Diffusion vs. Size: Exploring Eq. 4.14

[superwolf]

Homework Statement

Eq. 4.14:

[tex]
\zeta = 6 \pi \eta R
[/tex] (Stokes formula)

2. The attempt at a solution

In my plot, collagen, hemoglobin and lactoglobulin give a straight line, while ribonuclease is a bit above the others.

I don't know which diffusion law I'm supposed to use. Fick's? Anyway, here's what I've done:

[tex]
\zeta = 6 \pi \eta R
[/tex]

[tex]
\eta = 10^-3 kgm^{-1}s^{-1}
[/tex]

[tex]
k_BT = 4.1E-21 J
[/tex]

[tex]
\zeta D = k_BT \Rightarrow D = \frac{k_BT}{\zeta} = \frac{k_BT}{6\pi \eta}\cdot\frac{1}{R} \Rightarrow D = 2.2E-19 \cdot \frac{1}{R}
[/tex]

Am I on the right track? I'm not sure what the problem asks me to do, really...

 

[Jhero]

Thank you for sharing your thoughts and calculations. It seems like you are on the right track, but let me clarify the problem for you. The goal of this exercise is to determine the diffusion coefficient (D) of different proteins, given their size (R) and viscosity (η). In this case, you are using the Stokes formula (Eq. 4.14) to calculate the friction coefficient (ζ) of each protein. This friction coefficient is related to the diffusion coefficient through the Einstein-Smoluchowski equation (ζD = kBT).
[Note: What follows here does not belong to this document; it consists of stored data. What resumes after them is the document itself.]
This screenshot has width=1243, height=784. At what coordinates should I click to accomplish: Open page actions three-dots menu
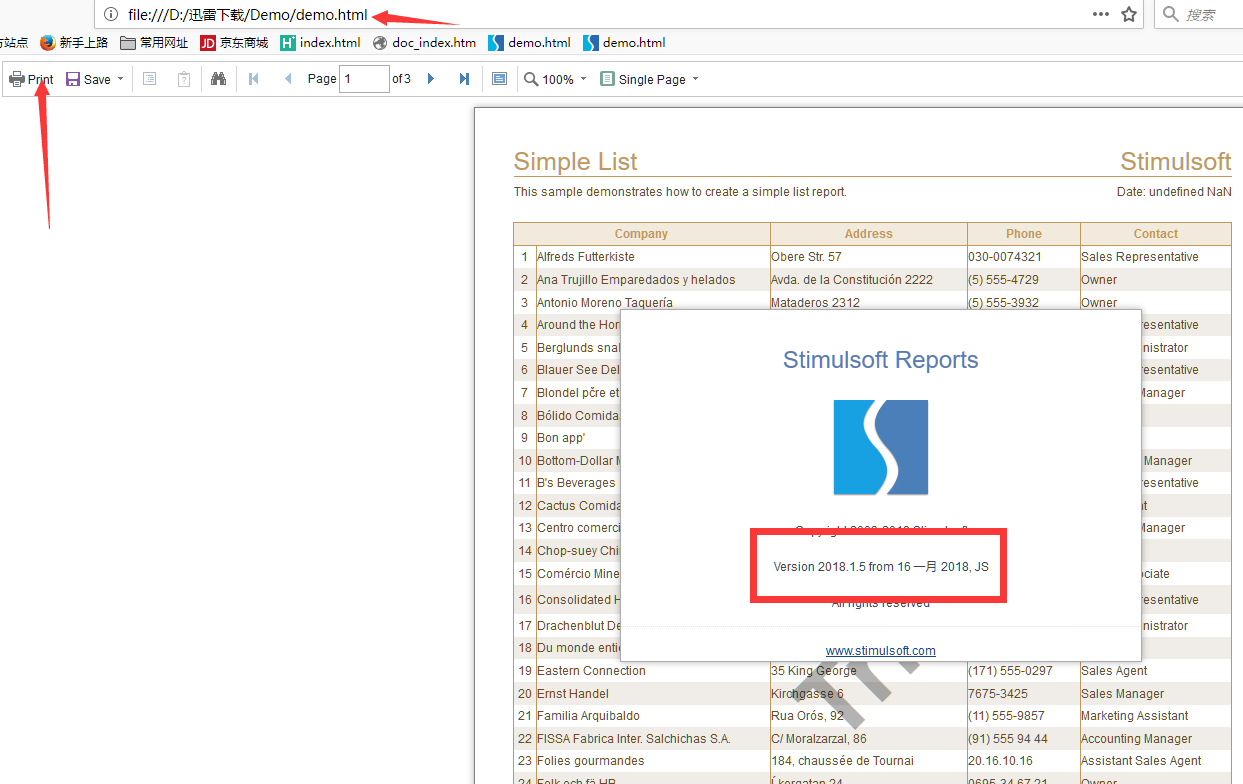[1101, 14]
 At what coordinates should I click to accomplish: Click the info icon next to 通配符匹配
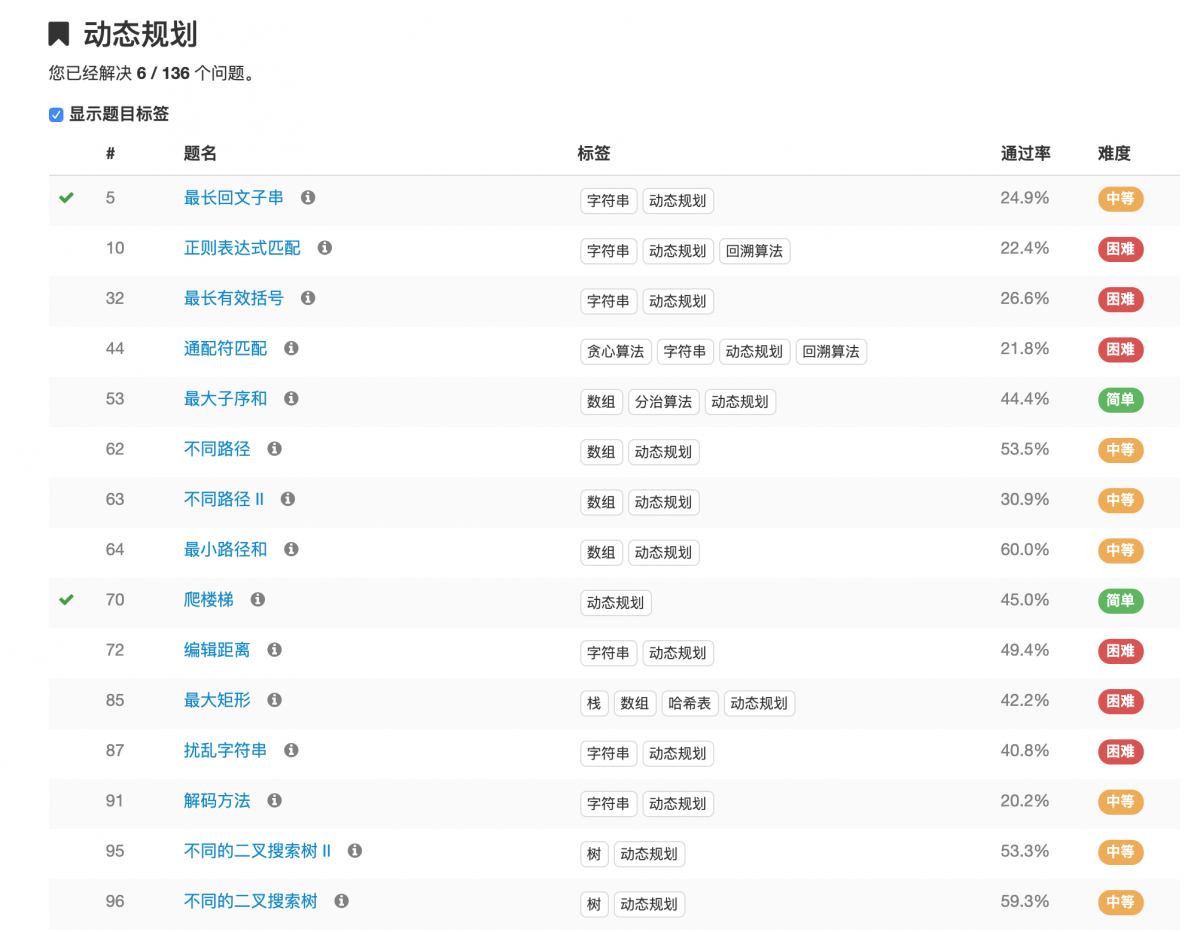click(290, 347)
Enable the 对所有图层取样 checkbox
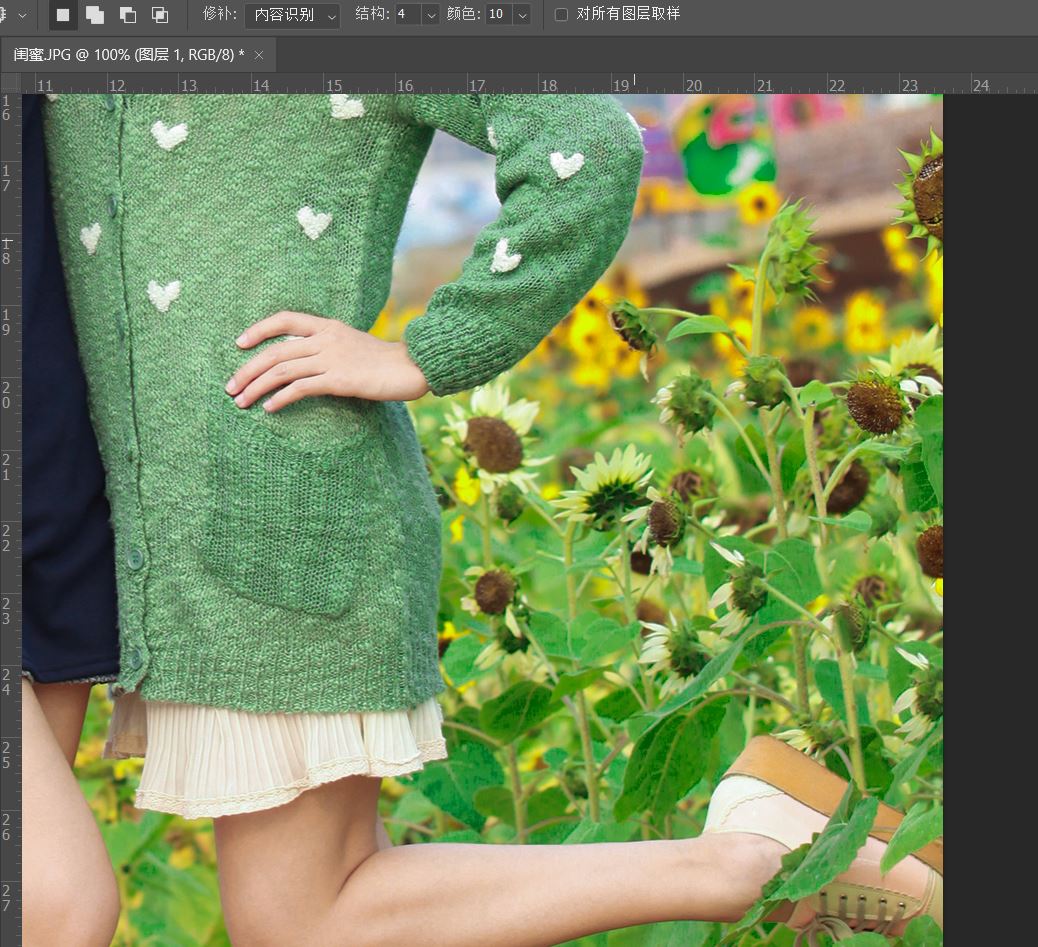This screenshot has height=947, width=1038. [561, 15]
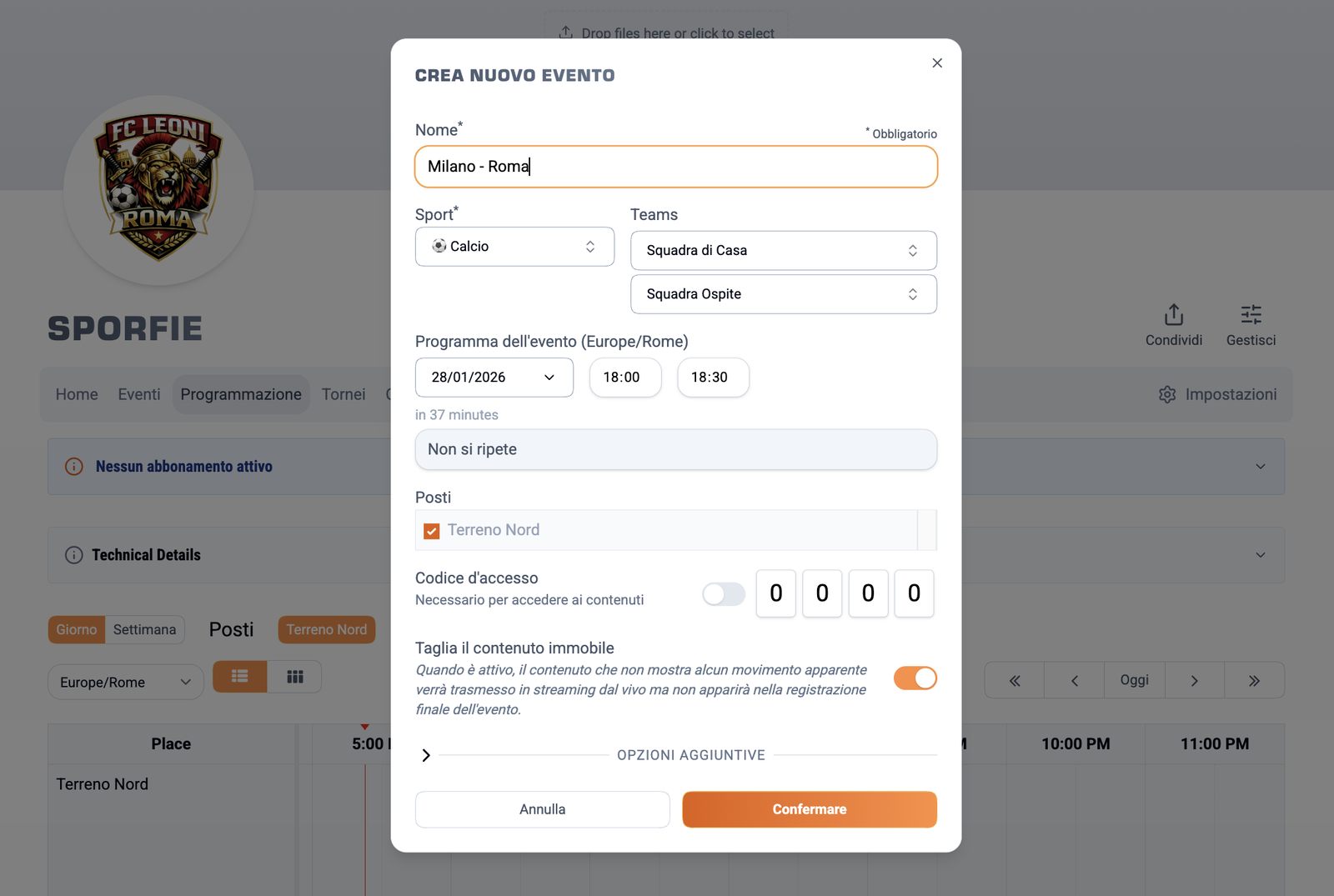Viewport: 1334px width, 896px height.
Task: Click the Impostazioni gear icon
Action: point(1167,394)

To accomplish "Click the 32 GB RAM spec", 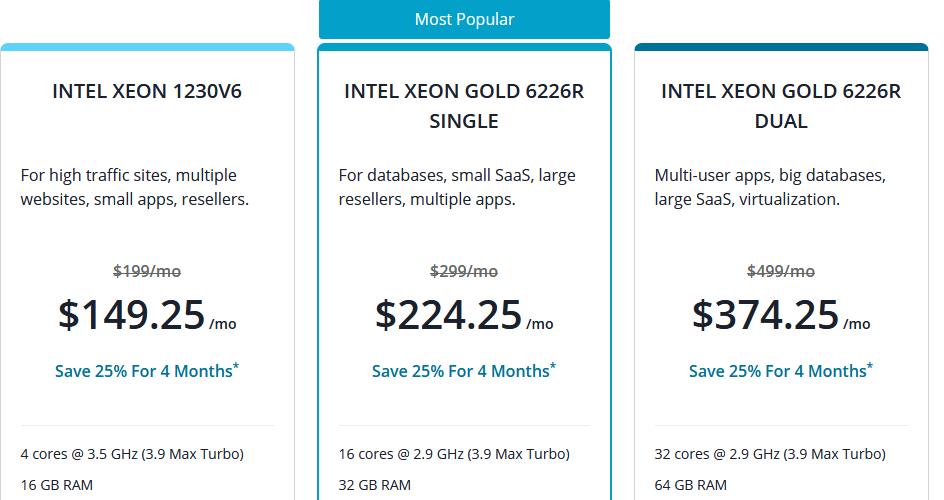I will [x=374, y=485].
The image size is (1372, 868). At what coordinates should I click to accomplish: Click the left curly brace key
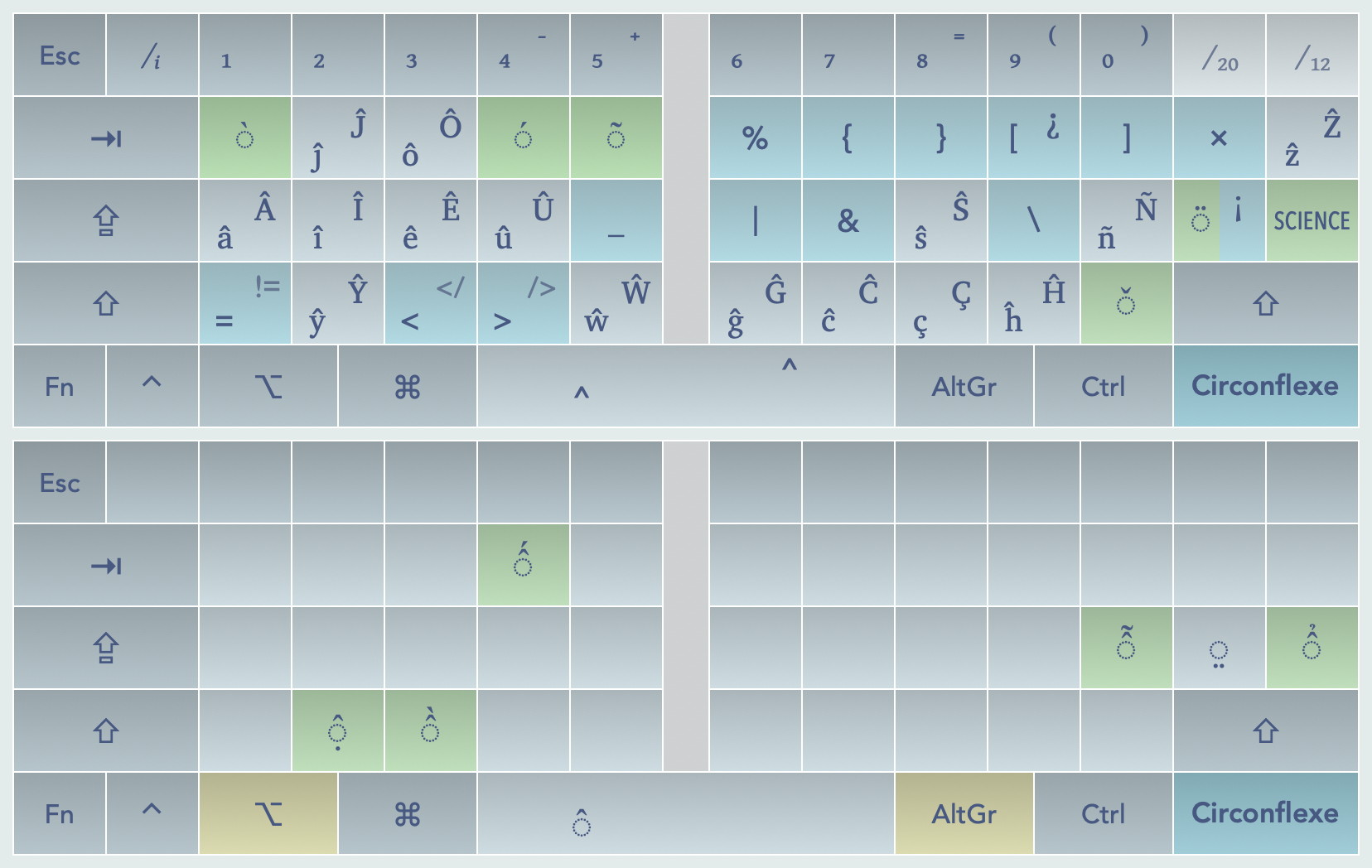[x=848, y=137]
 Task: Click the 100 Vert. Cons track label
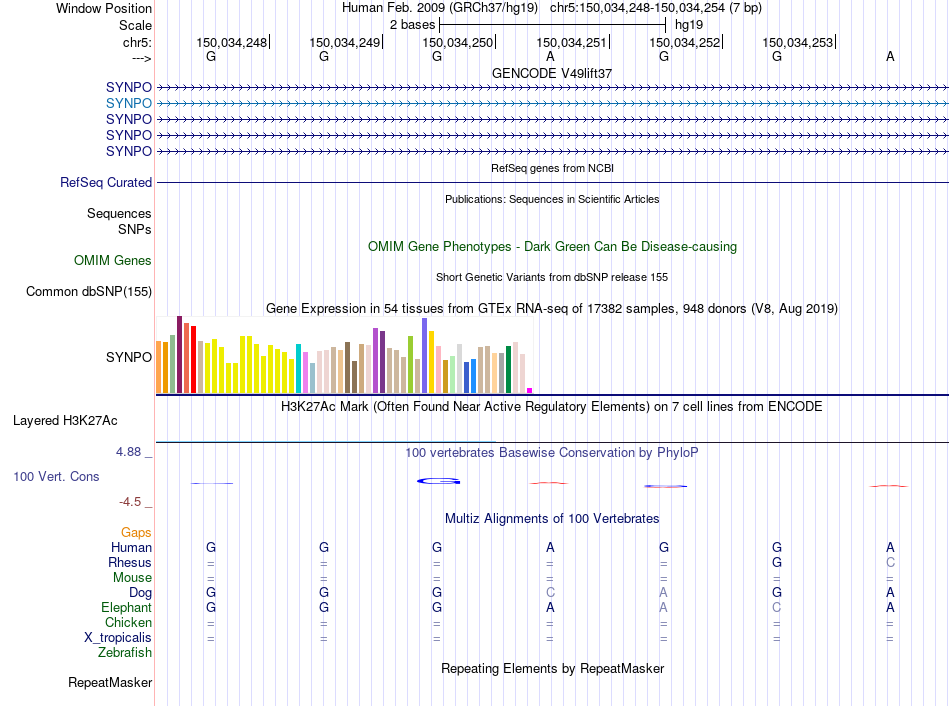point(56,476)
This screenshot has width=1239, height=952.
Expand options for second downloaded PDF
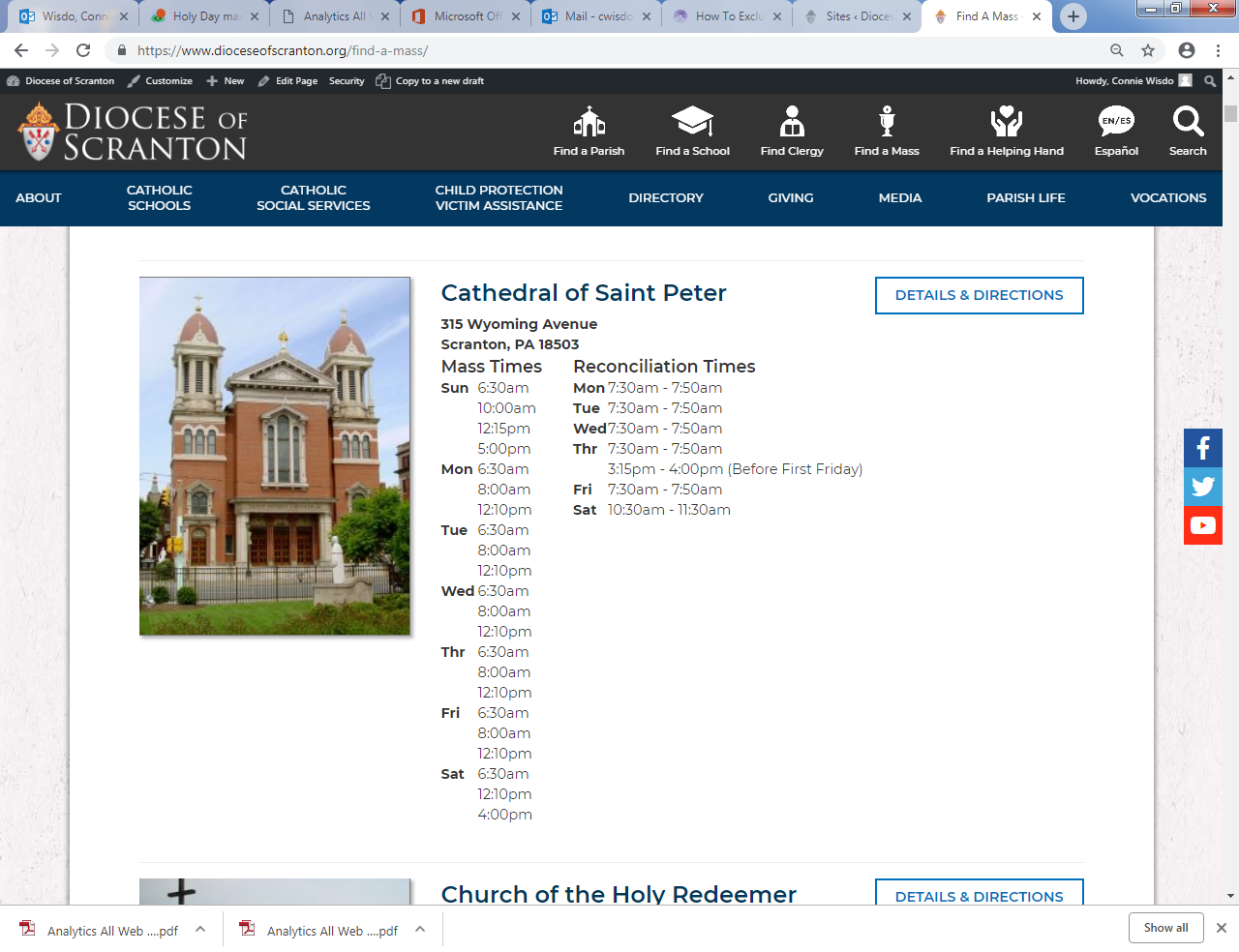pyautogui.click(x=420, y=929)

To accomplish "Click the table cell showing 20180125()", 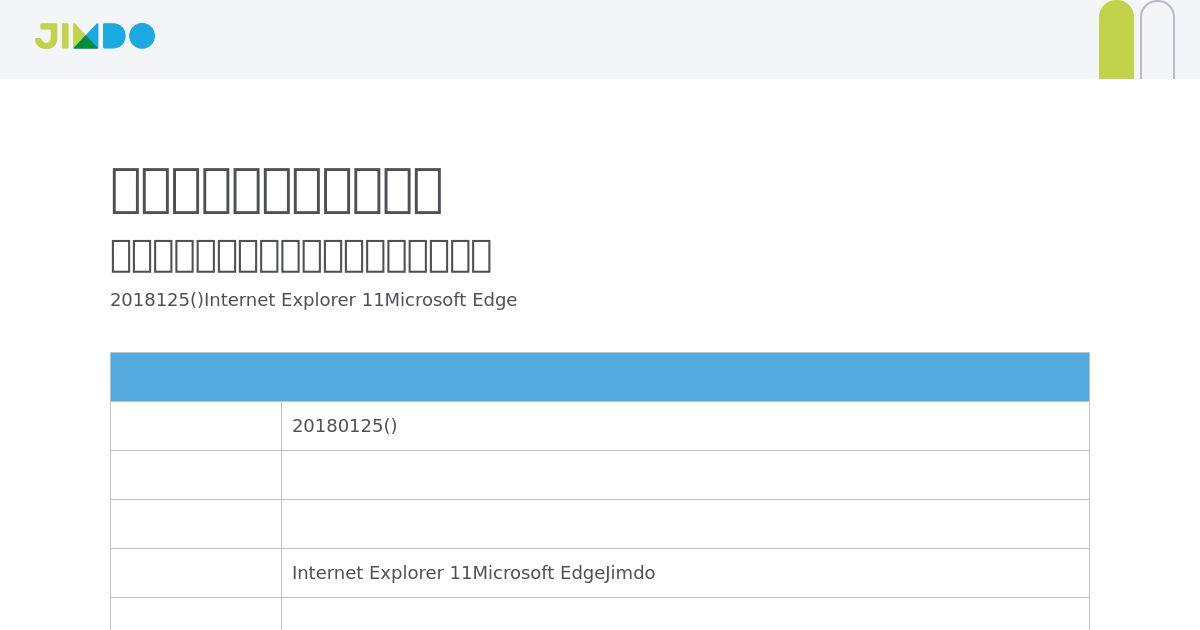I will pos(685,426).
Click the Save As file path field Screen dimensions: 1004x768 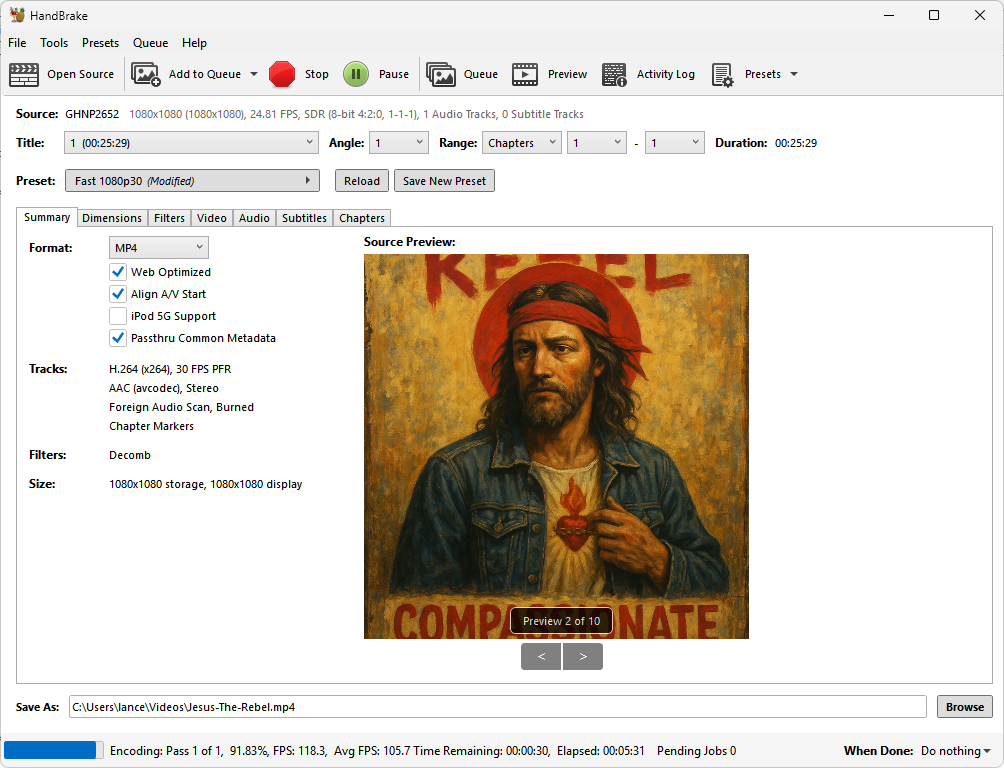click(x=497, y=707)
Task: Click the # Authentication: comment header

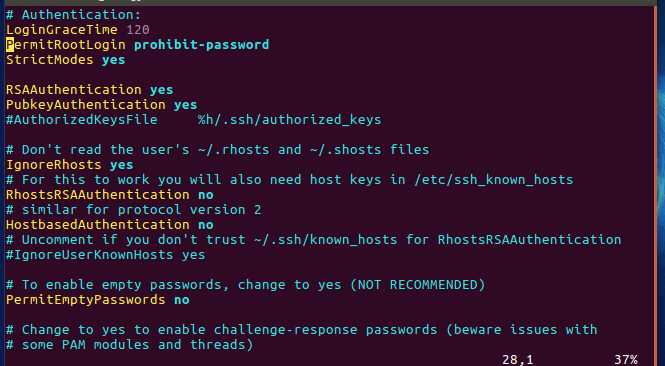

So, using your calculations, you can determine the diffusion coefficient for each protein, which will allow you to compare their diffusive behavior.

In terms of the diffusion law, Fick's law is commonly used for describing diffusion processes, but in this case, the Einstein-Smoluchowski equation is more appropriate since it takes into account the size and viscosity of the particles. Keep in mind that these calculations assume ideal conditions and may not accurately reflect real-world scenarios. I hope this helps clarify the problem for you. Keep up the good work!